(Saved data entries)
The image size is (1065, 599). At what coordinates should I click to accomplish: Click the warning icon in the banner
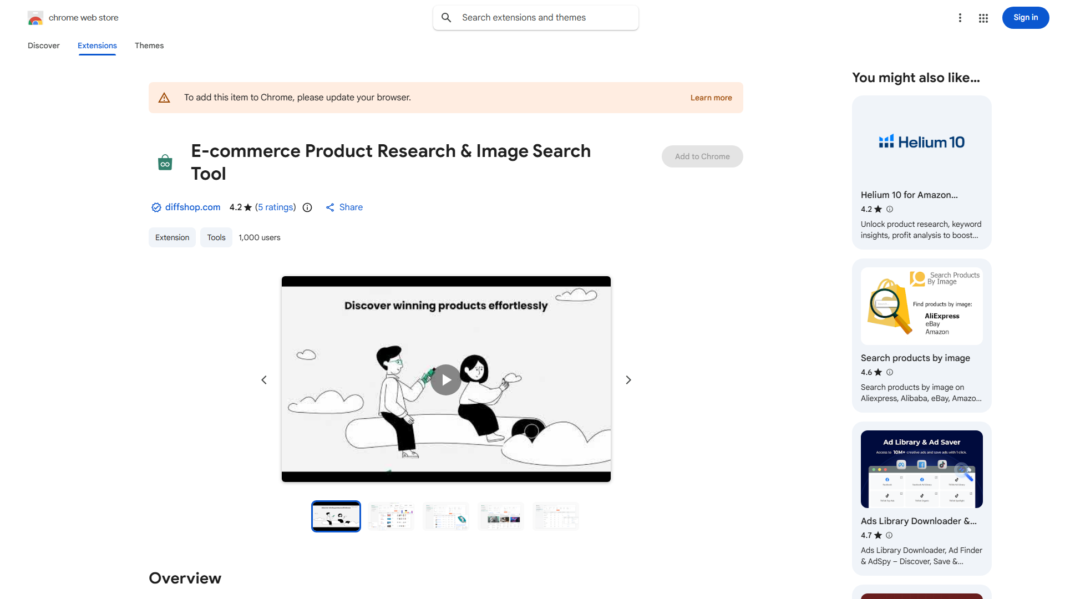click(x=164, y=97)
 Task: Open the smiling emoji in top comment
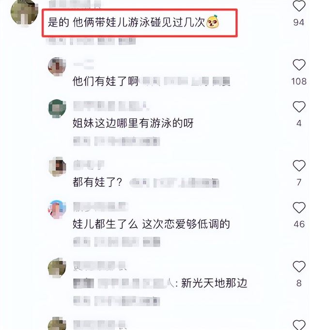coord(213,21)

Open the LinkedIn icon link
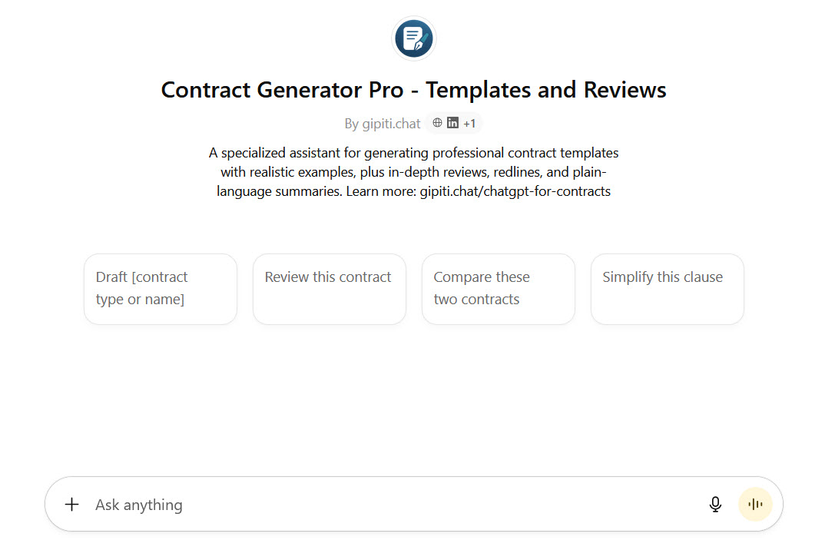click(452, 123)
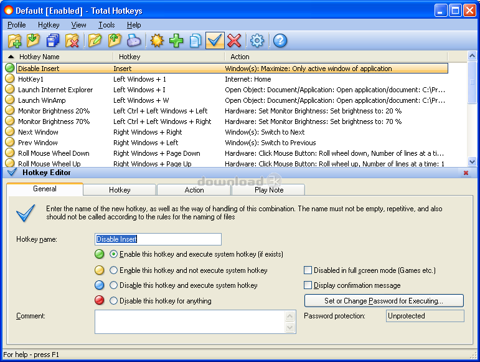Switch to the Action tab
This screenshot has height=362, width=480.
coord(194,190)
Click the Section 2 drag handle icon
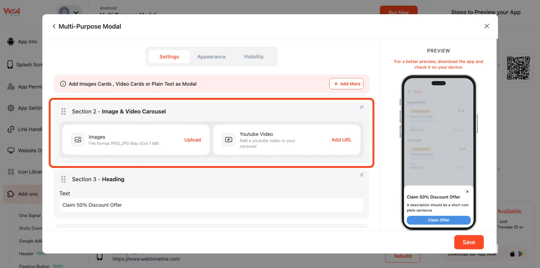The width and height of the screenshot is (540, 268). coord(63,111)
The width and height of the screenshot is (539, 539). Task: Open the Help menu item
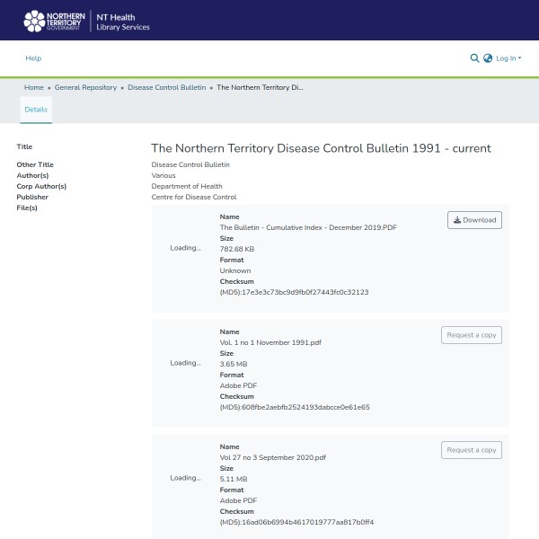(x=33, y=58)
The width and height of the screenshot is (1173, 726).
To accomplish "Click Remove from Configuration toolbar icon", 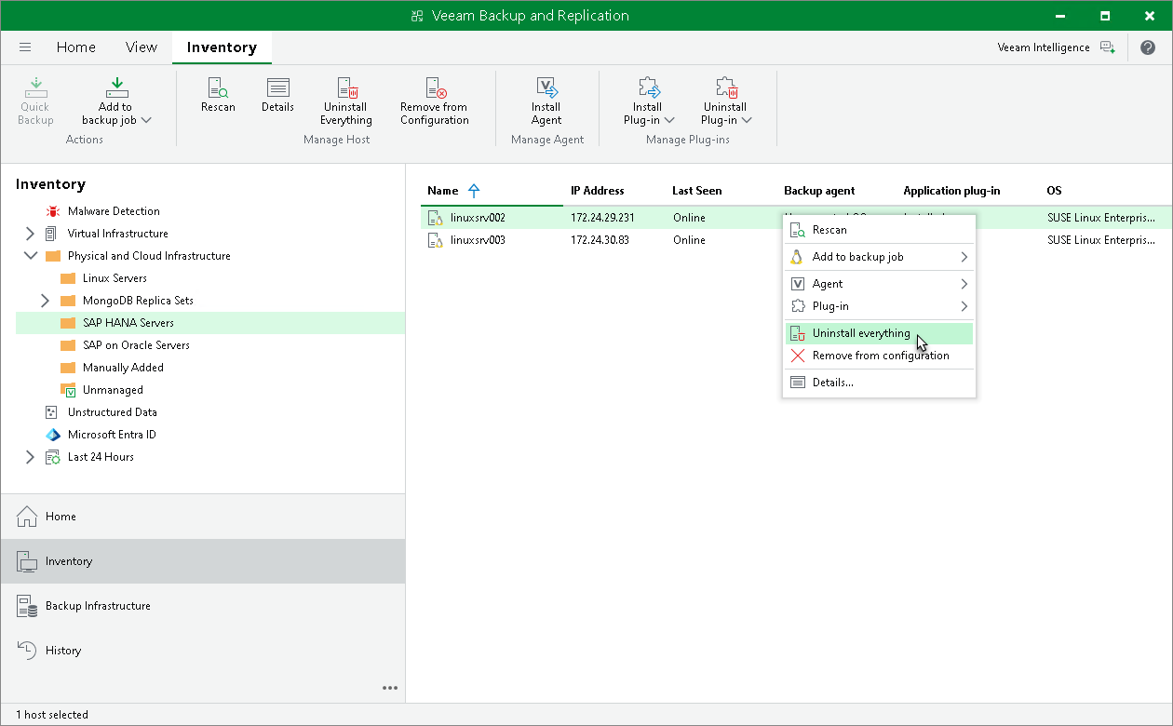I will point(433,102).
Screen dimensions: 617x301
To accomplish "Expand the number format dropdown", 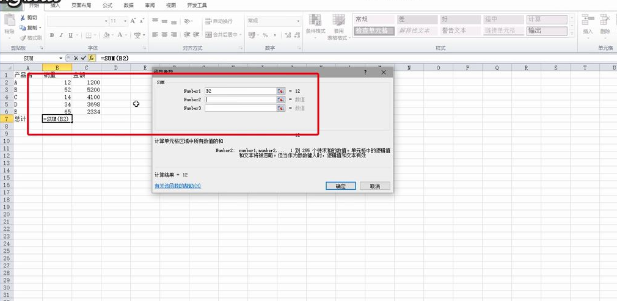I will (x=298, y=21).
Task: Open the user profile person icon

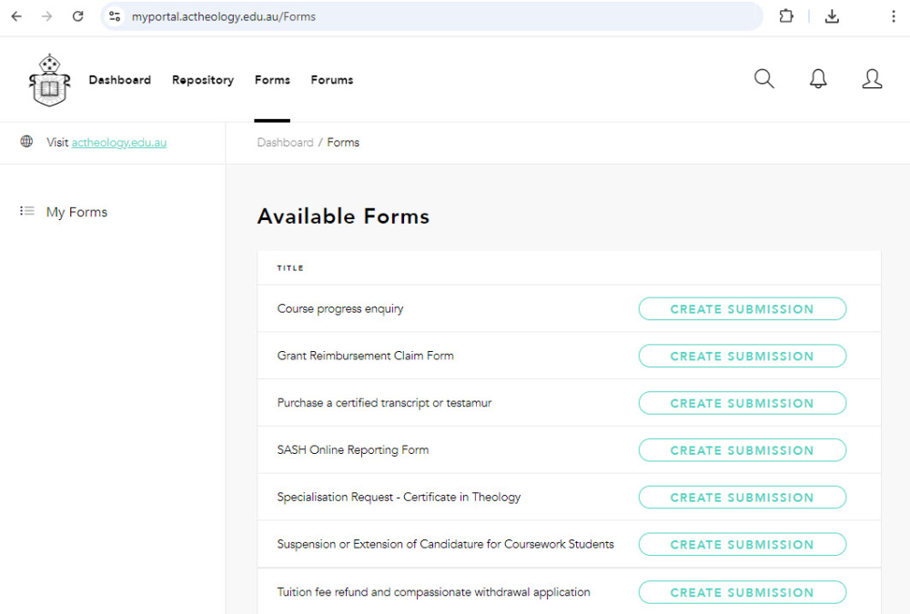Action: pyautogui.click(x=872, y=79)
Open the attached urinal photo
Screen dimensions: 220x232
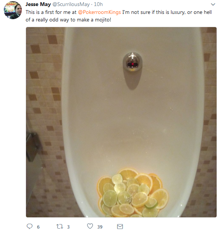[121, 122]
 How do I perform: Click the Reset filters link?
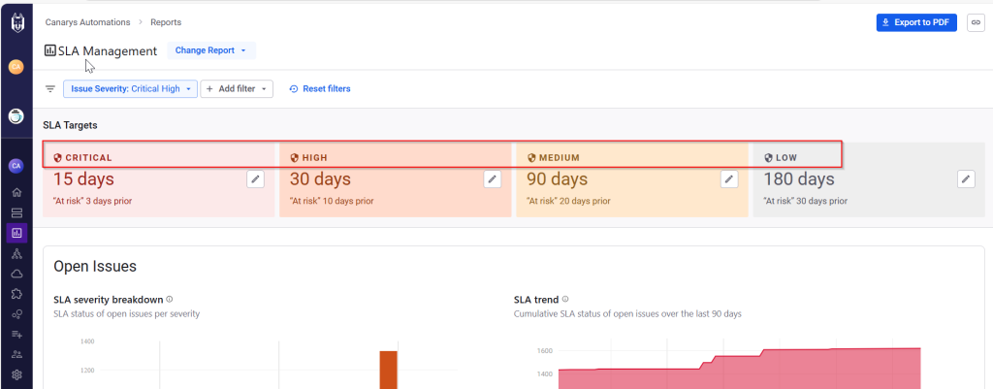(320, 88)
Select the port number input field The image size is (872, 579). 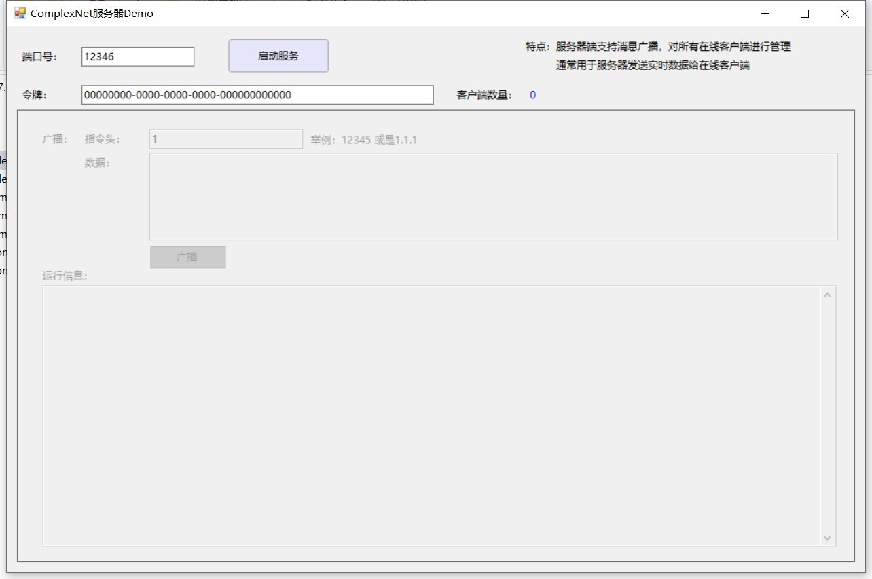pyautogui.click(x=137, y=56)
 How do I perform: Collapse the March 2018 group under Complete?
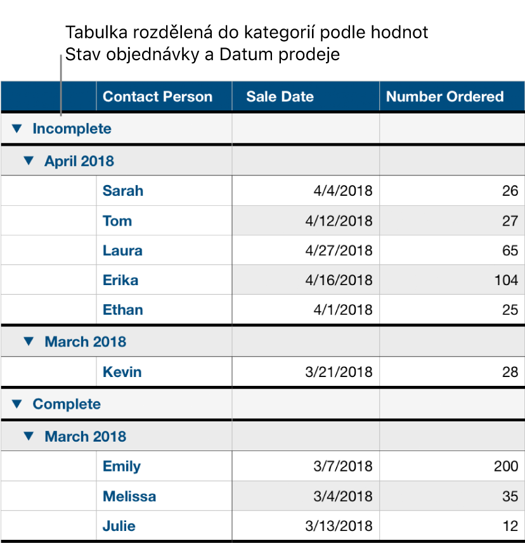(29, 437)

* [PROBLEM REQUIREMENTS]
I would like the lines from the one with "How do I perform: Collapse" through the last line of the data above retyped exactly, with pictures left out, please.

* [PROBLEM SOLUTION]
 How do I perform: Collapse the March 2018 group under Complete?
(29, 437)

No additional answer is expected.